A field microphone, concession signs, pennants from the old stadium's rooftop and a ticket booth were either given or sold to Blue Ash. A more valuable find was the original architect's drawings of Crosley, which had been saved by former Reds groundskeeper Matty Schwab's grandson. Those sketches, combined with old photographs, aided Blue Ash in duplicating the unique terrace and odd angles of the outfield wall.
Some finds were more unusual. Blue Ash administrator Jenny Ramsey discovered that Marilyn Moore, a Cincinnati native, had saved a jar of dirt from the original Crosley (as well as from five other major league ballparks). But when asked to sprinkle some of her dirt on the new Crosley, Moore balked at the idea. "I wasn't sure it belonged there," she says. "I thought Crosley belonged in the city of Cincinnati." Finally, a trip to the new Crosley—and the sight of a particular ticket booth-was enough to persuade Moore to agree to perform a ceremonial sprinkling of dirt on the new Crosley's Opening Day. "I've come to terms with it," says Moore. "It took me a long while, but my hat is off to them." Unfortunately, she was late for the dedication, and the dirt is still in its jar in her home.
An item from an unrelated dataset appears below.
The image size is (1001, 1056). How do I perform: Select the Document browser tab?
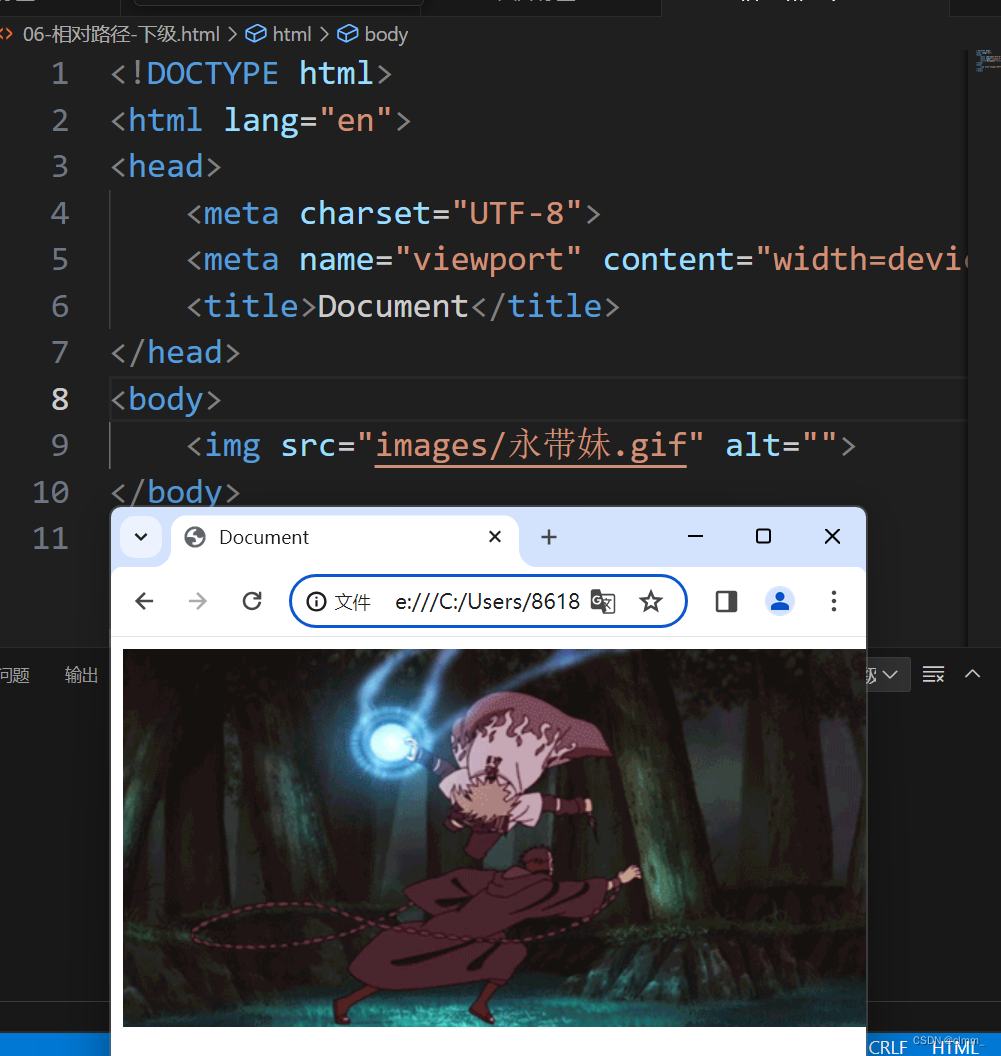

Rohr also discovered that Blue Ash was not the first community to attempt a re-creation of Crosley Field. Larry Luebbers of Union, Ky., had bought many of Crosley's salvageable parts (including the scoreboard and dugouts) for a ballpark that he, like Kinsella, had built on his farm (SI, Sept. 20, 1976). But under somewhat mysterious circumstances, the park disappeared in the late 1970s. In 1987, shortly before he retired and moved to Arizona, Luebbers told The Cincinnati Enquirer, "The property was sold when I was out of town...when I came back it was torn down." Though Rohr made several expeditions to Kentucky and heard rumors that parts of Crosley still existed under lock and key, all that Blue Ash got for his efforts was another ticket booth, sold to the town by Luebbers's mother.
With the project now mostly complete, Blue Ash plans to add new elements to Crosley whenever they—and the money to buy them—become available. For example, this year it will expand the seating and put up a flagpole to the right of the scoreboard like the one at the original park.
In 1991, Thompson would like the old-timers' game to be a re-creation of the 1961 World Series, in which the Yankees beat the Reds four games to one. He already has signed up Game 1 pitcher—and loser—O'Toole.